The final 15 minutes are best used for caring and prayer support.  Ask if there are any prayer requests and concerns.  Ask how they can best apply what has been discussed.  Have an assistant keep track of these requests as well as the leader and make sure the last person who prays covers anything that was not prayed for by the group.  There are many ways the prayer portion can be conducted. You can do “popcorn” prayer where people pray in any order, but this often leaves many people who will choose not to pray.  You can create an order of prayer by name, but that is usually too intimidating for people and they may not want to come back.  The best way, I have found, that allows people to choose not to pray and yet stretches people to pray is to start with the person to the right or the left of the leader and go around in the circle.  The grace aspect is if a person would like to not pray, then he or she can gently tap the next person on the side of the knee to let them know they can pray and the tapping person will not be praying.  I have been amazed at how well this has worked in a group!

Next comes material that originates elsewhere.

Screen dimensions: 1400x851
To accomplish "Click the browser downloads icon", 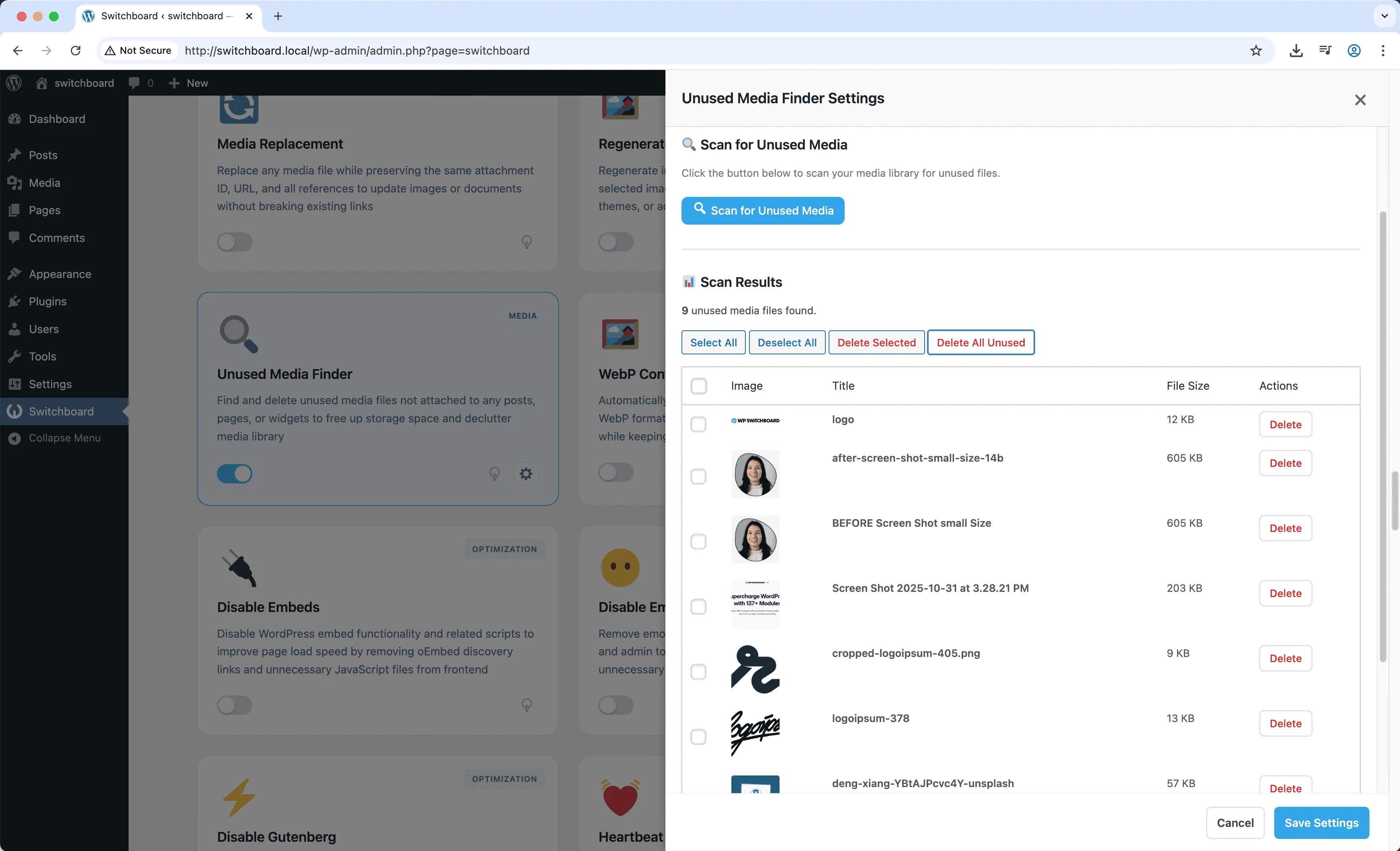I will click(x=1296, y=51).
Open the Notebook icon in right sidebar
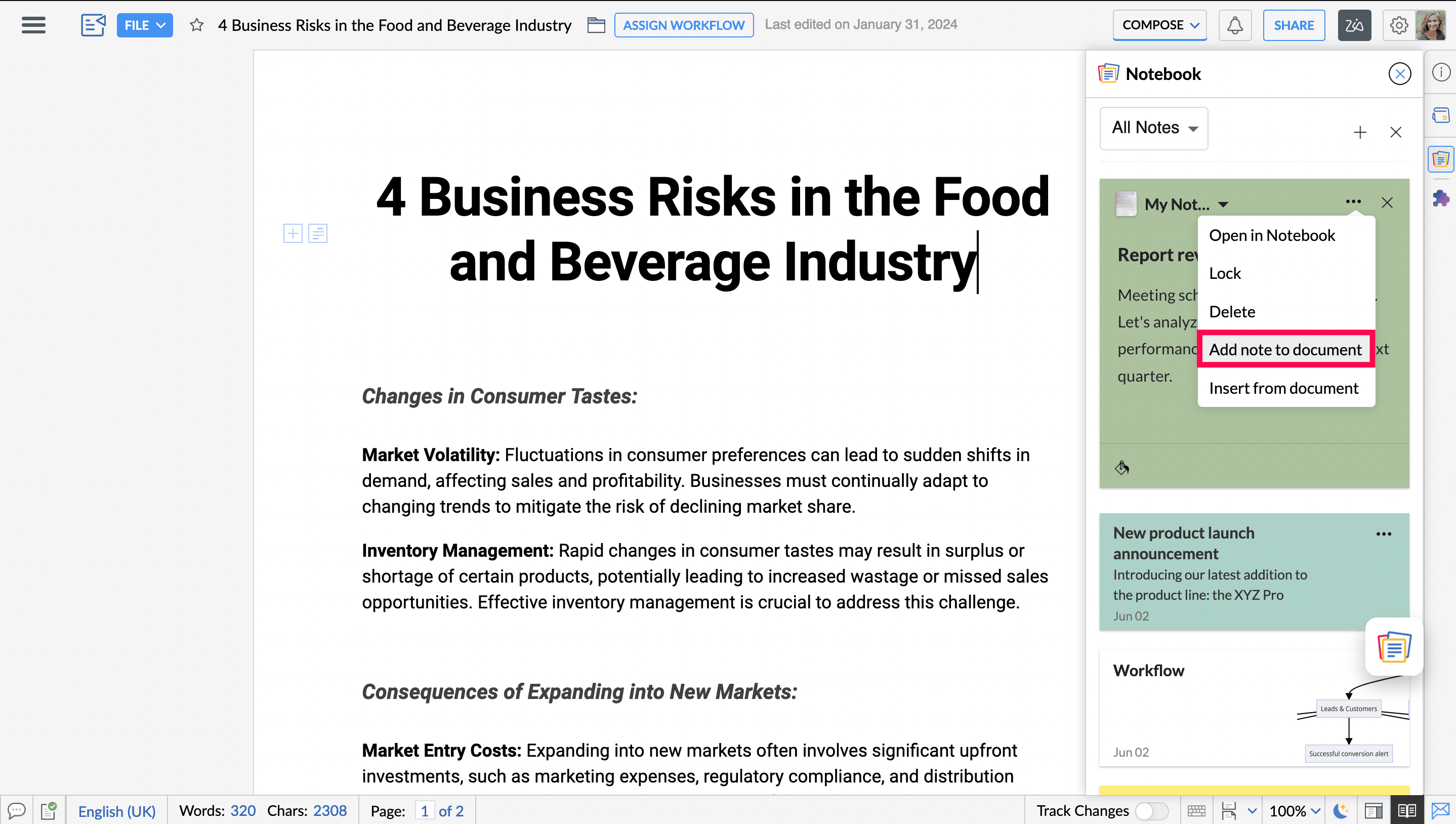 (x=1440, y=159)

That encompasses one and one half hours in duration.  The home group Leader can adjust this, but do not let the group go much beyond this time.  There may be a good discussion, but the leader must be sensitive to people who need to leave, get up early the next morning, pick up children if they are at another location, or the hour and half is enough for them.  It is more important to allow those people to leave, than keep them waiting for a release point, because someone is talkative or even if the group is having a good discussion.  Flexibility is key, but you want people to come back.  You can also continue the discussion over the treats.  Sometimes the “treat” discussion can be as valuable as the sitting group discussion.

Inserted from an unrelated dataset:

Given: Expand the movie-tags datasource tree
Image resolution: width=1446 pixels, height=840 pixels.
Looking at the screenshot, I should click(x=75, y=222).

A third aspect of the home group is follow-up.  The leader will do some of the follow-up at the start, but secure another couple to make a call to those who were not at home group.  The call is simply, “We missed you. Is everything okay?” Or, “I’m just calling because I noticed you were not there and I wanted to make sure everything was okay.”  The purpose is not to pry, but to let the people know you are available and are genuinely concerned.  It is not to “guilt” them into coming back or make them explain their absence.  That is between them and the Lord, but the leadership team is responsible to let those who missed home group know that they were missed and are loved.

A fourth aspect of the home group is for daily prayer.  The leadership team should remember the members of the home group in prayer each week if not daily.  Just as parents pray for their biological family every day, so the home group leadership team should be in prayer for his home group members.

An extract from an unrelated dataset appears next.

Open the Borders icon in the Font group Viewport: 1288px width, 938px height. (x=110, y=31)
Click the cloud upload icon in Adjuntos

A fifth aspect of the home group is training replacements. This is actually the underlying crucial element for the multiplication vision. This must be on the mind of the home group leader as much as anything.  God’s kingdom will not be built as God desires, unless multiplication is an important element of home groups.  Secure a couple to host the home group so others can practice hospitality. Secure a couple to do the follow-up calls.  Additionally secure several men to facilitate the discussion.  They do not have to be brains on a stick.  They just need to know how to ask the questions, be winsome in personality and learn how to affirm and draw people out to develop them as disciples and disciple-making people.

Do not try to make home group any more complicated than this.  Make it simple, fun and relationship oriented.  When the invisible reality of Jesus is more real than anything else to the leader, then the home group will flourish!